Near-optimal Active Regression of Single-Index Models
Yi Li, Wai Ming Tai
TL;DR
This work studies active regression for single-index models with a Lipschitz activation $f$, where $A$ is fully accessible but the labels $b$ are accessible only via entry queries. The authors design a sample-then-solve strategy augmented with a regularized objective $\min_x \|S(f(Ax)-b)\|_p^p + \varepsilon\|Ax\|_p^p$, use domain shrinking, and deploy two-stage sampling to achieve a $(1+\varepsilon)$-approximation with query complexity $\tilde{O}(d^{\frac{p}{2}\vee 1}/\varepsilon^{p\vee 2})$, tight up to polylog factors for $1\le p\le 2$ and showing optimal $1/\varepsilon^p$ dependence for $p>2$. The analysis combines Lewis-weight-based subspace embeddings, Dudley’s integral, and careful concentration arguments to bound the sampling error uniformly over a controllable domain. A lower-bound framework based on Yao’s minimax theorem establishes near-tight limits, while a technique to remove dependence on the ambient dimension $n$ yields query-efficient results that scale primarily with the dimension $d$ and accuracy $\varepsilon$. Overall, the paper advances the state of the art in near-optimal query-efficient single-index regression under nonconvex, Lipschitz nonlinearities with provable guarantees.
Abstract
The active regression problem of the single-index model is to solve $\min_x \lVert f(Ax)-b\rVert_p$, where $A$ is fully accessible and $b$ can only be accessed via entry queries, with the goal of minimizing the number of queries to the entries of $b$. When $f$ is Lipschitz, previous results only obtain constant-factor approximations.

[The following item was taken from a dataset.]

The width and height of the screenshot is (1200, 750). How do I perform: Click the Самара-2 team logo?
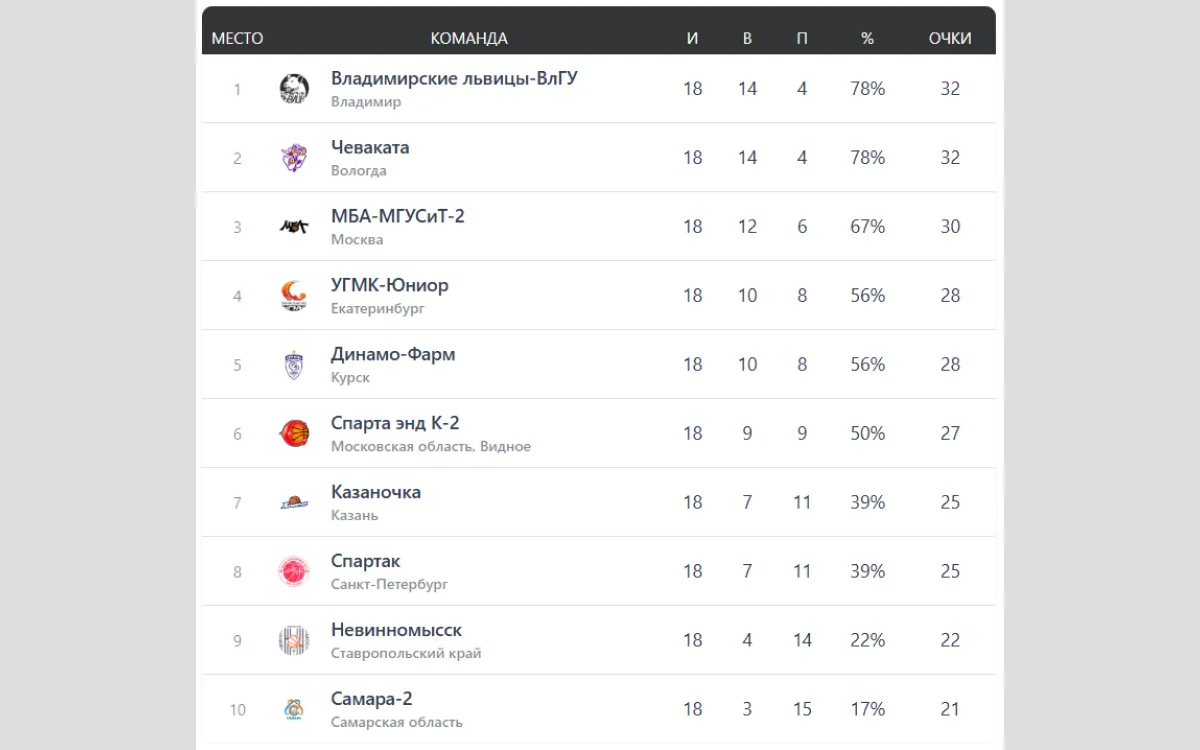pyautogui.click(x=294, y=709)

This work presents the first algorithm that provides a $(1+\varepsilon)$-approximation solution by querying $\tilde{O}(d^{\frac{p}{2}\vee 1}/\varepsilon^{p\vee 2})$ entries of $b$. This query complexity is also shown to be optimal up to logarithmic factors for $p\in [1,2]$ and the $\varepsilon$-dependence of $1/\varepsilon^p$ is shown to be optimal for $p>2$.